__Given information__.
-*-*-

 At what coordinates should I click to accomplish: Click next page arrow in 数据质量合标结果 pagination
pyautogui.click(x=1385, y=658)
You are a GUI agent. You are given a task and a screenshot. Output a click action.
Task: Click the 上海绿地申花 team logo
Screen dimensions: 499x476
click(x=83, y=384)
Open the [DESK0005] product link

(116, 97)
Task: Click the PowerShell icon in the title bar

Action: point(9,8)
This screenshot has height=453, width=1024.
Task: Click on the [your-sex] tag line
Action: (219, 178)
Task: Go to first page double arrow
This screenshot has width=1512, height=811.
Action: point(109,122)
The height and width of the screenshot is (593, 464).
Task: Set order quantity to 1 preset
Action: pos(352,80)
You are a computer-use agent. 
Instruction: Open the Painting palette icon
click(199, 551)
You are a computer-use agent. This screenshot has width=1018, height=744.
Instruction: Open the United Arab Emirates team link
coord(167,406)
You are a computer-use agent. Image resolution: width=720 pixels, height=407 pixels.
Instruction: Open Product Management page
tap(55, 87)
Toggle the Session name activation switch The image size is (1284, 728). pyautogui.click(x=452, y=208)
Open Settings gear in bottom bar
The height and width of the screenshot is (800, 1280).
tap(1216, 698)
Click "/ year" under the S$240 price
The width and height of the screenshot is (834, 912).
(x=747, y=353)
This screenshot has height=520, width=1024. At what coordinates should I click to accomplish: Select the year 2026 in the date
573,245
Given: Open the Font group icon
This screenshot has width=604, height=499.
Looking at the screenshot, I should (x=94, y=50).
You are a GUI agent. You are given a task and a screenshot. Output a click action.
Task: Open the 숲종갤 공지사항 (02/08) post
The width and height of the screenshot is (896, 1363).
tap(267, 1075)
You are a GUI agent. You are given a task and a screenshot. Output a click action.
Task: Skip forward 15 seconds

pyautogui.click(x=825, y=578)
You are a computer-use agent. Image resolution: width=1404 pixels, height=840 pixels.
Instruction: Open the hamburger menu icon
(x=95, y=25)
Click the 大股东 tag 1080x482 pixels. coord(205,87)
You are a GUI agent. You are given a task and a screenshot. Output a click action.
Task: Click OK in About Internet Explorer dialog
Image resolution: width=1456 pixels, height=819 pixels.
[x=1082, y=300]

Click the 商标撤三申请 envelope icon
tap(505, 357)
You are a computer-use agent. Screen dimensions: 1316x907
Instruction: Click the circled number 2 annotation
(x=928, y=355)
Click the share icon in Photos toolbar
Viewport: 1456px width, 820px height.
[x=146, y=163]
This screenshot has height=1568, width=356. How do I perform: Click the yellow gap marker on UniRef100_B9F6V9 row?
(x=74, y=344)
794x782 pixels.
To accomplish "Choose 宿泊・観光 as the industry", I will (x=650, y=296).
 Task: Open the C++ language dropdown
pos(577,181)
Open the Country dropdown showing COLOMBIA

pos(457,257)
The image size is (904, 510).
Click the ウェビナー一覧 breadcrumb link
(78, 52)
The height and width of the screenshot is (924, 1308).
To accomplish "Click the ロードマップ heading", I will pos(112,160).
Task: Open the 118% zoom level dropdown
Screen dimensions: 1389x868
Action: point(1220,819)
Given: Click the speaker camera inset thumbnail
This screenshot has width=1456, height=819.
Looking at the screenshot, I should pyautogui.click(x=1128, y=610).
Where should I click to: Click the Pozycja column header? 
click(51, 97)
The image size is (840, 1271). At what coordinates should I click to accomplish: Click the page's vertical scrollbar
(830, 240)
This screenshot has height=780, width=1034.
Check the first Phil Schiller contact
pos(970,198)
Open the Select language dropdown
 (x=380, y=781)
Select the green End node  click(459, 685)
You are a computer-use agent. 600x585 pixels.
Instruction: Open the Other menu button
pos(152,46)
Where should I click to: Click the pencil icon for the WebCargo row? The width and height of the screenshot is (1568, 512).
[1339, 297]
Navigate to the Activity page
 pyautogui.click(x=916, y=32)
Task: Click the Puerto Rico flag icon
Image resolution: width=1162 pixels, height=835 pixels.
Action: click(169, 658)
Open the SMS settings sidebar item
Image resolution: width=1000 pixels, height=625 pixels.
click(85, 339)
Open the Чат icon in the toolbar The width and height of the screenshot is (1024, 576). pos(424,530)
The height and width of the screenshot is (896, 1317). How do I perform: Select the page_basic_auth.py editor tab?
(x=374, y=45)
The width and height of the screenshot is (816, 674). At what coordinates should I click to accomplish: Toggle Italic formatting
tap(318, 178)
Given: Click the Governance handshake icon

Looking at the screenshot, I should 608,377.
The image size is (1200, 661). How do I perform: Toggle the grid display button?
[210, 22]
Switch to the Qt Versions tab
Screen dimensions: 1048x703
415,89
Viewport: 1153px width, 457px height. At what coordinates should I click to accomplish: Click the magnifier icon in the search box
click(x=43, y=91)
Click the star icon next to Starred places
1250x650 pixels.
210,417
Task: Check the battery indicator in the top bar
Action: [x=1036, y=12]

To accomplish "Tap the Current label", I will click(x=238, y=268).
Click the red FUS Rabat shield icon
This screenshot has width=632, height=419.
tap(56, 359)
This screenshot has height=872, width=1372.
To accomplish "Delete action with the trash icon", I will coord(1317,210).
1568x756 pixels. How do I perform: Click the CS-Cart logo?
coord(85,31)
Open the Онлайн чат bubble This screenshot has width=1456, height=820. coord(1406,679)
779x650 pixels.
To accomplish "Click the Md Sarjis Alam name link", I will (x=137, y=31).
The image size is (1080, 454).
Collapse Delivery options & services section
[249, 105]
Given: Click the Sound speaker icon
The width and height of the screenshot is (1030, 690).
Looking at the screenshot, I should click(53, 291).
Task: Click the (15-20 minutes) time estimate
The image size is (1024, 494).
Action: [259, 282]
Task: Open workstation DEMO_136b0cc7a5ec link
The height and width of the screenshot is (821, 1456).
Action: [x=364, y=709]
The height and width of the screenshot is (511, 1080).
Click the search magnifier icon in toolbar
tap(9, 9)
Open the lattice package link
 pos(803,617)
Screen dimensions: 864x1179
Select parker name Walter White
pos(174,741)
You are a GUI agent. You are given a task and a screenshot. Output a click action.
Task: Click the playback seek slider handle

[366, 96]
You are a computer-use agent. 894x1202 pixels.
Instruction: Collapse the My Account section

-*-*-

__What is expected__.
Please return every row above verbatim, with no changes.

__Response below__.
 At what coordinates should I click to accomplish: Click next page arrow in 数据质量合标结果 pagination
pyautogui.click(x=1385, y=658)
You are a GUI agent. You are given a task and a screenshot. Output a click action.
Task: Click the 上海绿地申花 team logo
Screen dimensions: 499x476
click(x=83, y=384)
Open the [DESK0005] product link

(116, 97)
Task: Click the PowerShell icon in the title bar

Action: point(9,8)
This screenshot has height=453, width=1024.
Task: Click on the [your-sex] tag line
Action: (219, 178)
Task: Go to first page double arrow
This screenshot has width=1512, height=811.
Action: point(109,122)
The height and width of the screenshot is (593, 464).
Task: Set order quantity to 1 preset
Action: pos(352,80)
You are a computer-use agent. 
Instruction: Open the Painting palette icon
click(199, 551)
You are a computer-use agent. This screenshot has width=1018, height=744.
Instruction: Open the United Arab Emirates team link
coord(167,406)
You are a computer-use agent. Image resolution: width=720 pixels, height=407 pixels.
Instruction: Open Product Management page
tap(55, 87)
Toggle the Session name activation switch The image size is (1284, 728). pyautogui.click(x=452, y=208)
Open Settings gear in bottom bar
The height and width of the screenshot is (800, 1280).
tap(1216, 698)
Click "/ year" under the S$240 price
The width and height of the screenshot is (834, 912).
(x=747, y=353)
This screenshot has height=520, width=1024. At what coordinates should I click to accomplish: Select the year 2026 in the date
573,245
Given: Open the Font group icon
This screenshot has width=604, height=499.
Looking at the screenshot, I should (x=94, y=50).
You are a GUI agent. You are given a task and a screenshot. Output a click action.
Task: Open the 숲종갤 공지사항 (02/08) post
The width and height of the screenshot is (896, 1363).
tap(267, 1075)
You are a GUI agent. You are given a task and a screenshot. Output a click action.
Task: Skip forward 15 seconds

pyautogui.click(x=825, y=578)
You are a computer-use agent. Image resolution: width=1404 pixels, height=840 pixels.
Instruction: Open the hamburger menu icon
(x=95, y=25)
Click the 大股东 tag 1080x482 pixels. coord(205,87)
You are a GUI agent. You are given a task and a screenshot. Output a click action.
Task: Click OK in About Internet Explorer dialog
Image resolution: width=1456 pixels, height=819 pixels.
[x=1082, y=300]

Click the 商标撤三申请 envelope icon
tap(505, 357)
You are a computer-use agent. Screen dimensions: 1316x907
Instruction: Click the circled number 2 annotation
(x=928, y=355)
Click the share icon in Photos toolbar
Viewport: 1456px width, 820px height.
[x=146, y=163]
This screenshot has height=1568, width=356. How do I perform: Click the yellow gap marker on UniRef100_B9F6V9 row?
(x=74, y=344)
794x782 pixels.
To accomplish "Choose 宿泊・観光 as the industry", I will (x=650, y=296).
 Task: Open the C++ language dropdown
pos(577,181)
Open the Country dropdown showing COLOMBIA

pos(457,257)
The image size is (904, 510).
Click the ウェビナー一覧 breadcrumb link
(78, 52)
The height and width of the screenshot is (924, 1308).
To accomplish "Click the ロードマップ heading", I will pos(112,160).
Task: Open the 118% zoom level dropdown
Screen dimensions: 1389x868
Action: point(1220,819)
Given: Click the speaker camera inset thumbnail
This screenshot has width=1456, height=819.
Looking at the screenshot, I should pyautogui.click(x=1128, y=610).
Where should I click to: Click the Pozycja column header? 
click(51, 97)
The image size is (840, 1271). At what coordinates should I click to accomplish: Click the page's vertical scrollbar
(830, 240)
This screenshot has height=780, width=1034.
Check the first Phil Schiller contact
pos(970,198)
Open the Select language dropdown
 (x=380, y=781)
Select the green End node  click(459, 685)
You are a computer-use agent. 600x585 pixels.
Instruction: Open the Other menu button
pos(152,46)
Where should I click to: Click the pencil icon for the WebCargo row? The width and height of the screenshot is (1568, 512).
[1339, 297]
Navigate to the Activity page
 pyautogui.click(x=916, y=32)
Task: Click the Puerto Rico flag icon
Image resolution: width=1162 pixels, height=835 pixels.
Action: click(169, 658)
Open the SMS settings sidebar item
Image resolution: width=1000 pixels, height=625 pixels.
click(85, 339)
Open the Чат icon in the toolbar The width and height of the screenshot is (1024, 576). pos(424,530)
The height and width of the screenshot is (896, 1317). How do I perform: Select the page_basic_auth.py editor tab?
(x=374, y=45)
The width and height of the screenshot is (816, 674). At what coordinates should I click to accomplish: Toggle Italic formatting
tap(318, 178)
Given: Click the Governance handshake icon

Looking at the screenshot, I should 608,377.
The image size is (1200, 661). How do I perform: Toggle the grid display button?
[210, 22]
Switch to the Qt Versions tab
Screen dimensions: 1048x703
415,89
Viewport: 1153px width, 457px height. At what coordinates should I click to accomplish: Click the magnifier icon in the search box
click(x=43, y=91)
Click the star icon next to Starred places
1250x650 pixels.
210,417
Task: Check the battery indicator in the top bar
Action: [x=1036, y=12]

To accomplish "Tap the Current label", I will click(x=238, y=268).
Click the red FUS Rabat shield icon
This screenshot has width=632, height=419.
tap(56, 359)
This screenshot has height=872, width=1372.
To accomplish "Delete action with the trash icon", I will coord(1317,210).
1568x756 pixels. How do I perform: Click the CS-Cart logo?
coord(85,31)
Open the Онлайн чат bubble This screenshot has width=1456, height=820. coord(1406,679)
779x650 pixels.
To accomplish "Click the Md Sarjis Alam name link", I will (x=137, y=31).
The image size is (1080, 454).
Collapse Delivery options & services section
[249, 105]
Given: Click the Sound speaker icon
The width and height of the screenshot is (1030, 690).
Looking at the screenshot, I should click(53, 291).
Task: Click the (15-20 minutes) time estimate
The image size is (1024, 494).
Action: [259, 282]
Task: Open workstation DEMO_136b0cc7a5ec link
The height and width of the screenshot is (821, 1456).
Action: [x=364, y=709]
The height and width of the screenshot is (511, 1080).
Click the search magnifier icon in toolbar
tap(9, 9)
Open the lattice package link
 pos(803,617)
Screen dimensions: 864x1179
Select parker name Walter White
pos(174,741)
You are a GUI agent. You are given a task and a screenshot. Output a click action.
Task: Click the playback seek slider handle

[366, 96]
You are a computer-use agent. 894x1202 pixels.
Instruction: Collapse the My Account section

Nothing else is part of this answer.